Для основной массы крестьянства такая политика обернулась адом, но для деревенской элиты советская власть была "очень даже замечательная". Ей она служила верой и правдой, а в известный момент и просто превратилась в эту власть. Разграбив имения и перебив дворянство, крестьяне стали КАК БЫ помещиками. Но мечта осуществлялась дальше и больше. Ведь помещики не просто помещики — они живут в городе и что-то там делают по военной и гражданской части. Следующим этапом самозванства явилось превращение крестьян в КАК БЫ офицеров. Возник тип "советского офицера" — жалкого существа в заляпанном мундире, похожем на мешок, и с "блестящим военным образованием", смысл которого умещается в короткую фразу: "Ура, наши идут!" Вот он — едет зайцем на трамвае от знакомой продавщицы пива, выставившей "за ночь" три бутылки "жигулёвского". Спит в пьяном забытьи на грязной скамье и видит сон о прибытии полковником в родную деревню. Тут же возник и тип КАК БЫ чиновника. Вот он в его максимальном развитии — безлобое существо в громадном пиджаке, открывающее лаптем дверь в своё министерство: разнос актива, щипок секретарши за ягодицу, беседа по вертушке, и "банька" — в бассейне подплывает первый зам, толкая перед собой плотик с рюмкой коньяка. Но это всё ерунда. Хотелось большего. Ведь вершиной русской дворянской культуры была литература. Вот то неведомое и загадочное занятие, коим занимались в городах все эти жившие за крестьянский счёт Пушкины, Тургеневы и Толстые. И кулачество добралось до вершины, став КАК БЫ писателями. Для облегчения задачи был создан волшебный Литературный институт, где упрямый "селькор" по советскому велению, по своему хотению оборачивался из деревенского Ивана-дурака Великим Писателем Земли Русской.

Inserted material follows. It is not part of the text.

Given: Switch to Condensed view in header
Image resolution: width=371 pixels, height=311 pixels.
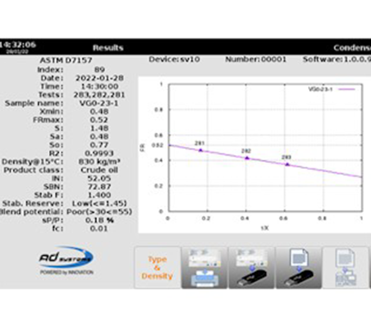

О писателях-деревенщиках, притворяющихся русскими писателями, стоит сказать подробнее. Еврей Марк Алданов в эмиграции трудолюбием и упорством мог по крайней мере СТИЛИЗОВАТЬ из себя русского писателя и аристократа, русские крестьяне — нет. Я не знаю ни одного случая. Покажите мне хотя бы одного "писателя из деревни", от которого не воняло бы холуём. Представить себе выпоротого Толстого, Бунина, Набокова — невозможно. Выпоротого Белова, Распутина или Крупина — видишь: "Нда, вот… выпороли. Вот попал, а? Сам не поверю. И как я им дался-то? Бежать надо было. Сразу за угол, а там в подъезд соседний и на лифте. Просто умопомрачение наступило — не двигаются ноги, и всё!.. А с другой стороны, — ну, вот, выпороли. А чего такого-то? Чего я лез-то туда? Вот и получил. И поделом. Не моего это ума дело. На это вон какие люди есть. Ещё спасибо сказать, что дёшево меня, это… "обслужили". И батяня покойный предупреждал: “Главное в жизни, Ваня, — не залупайся. Не залупайся, Ваня, — люди этого не любят, люди за это поправят. Так поправят, сынок, что до конца жизни не разогнёшься". Вот и поправили. Не я первый, не я последний… Ой, а чтой-то на тротуаре? Верёвочка? Ишь, крепкая! Отнесу домой, Машке. Машке бельё в прачечную несть сгодится — куль перевязывать. Очень удобно".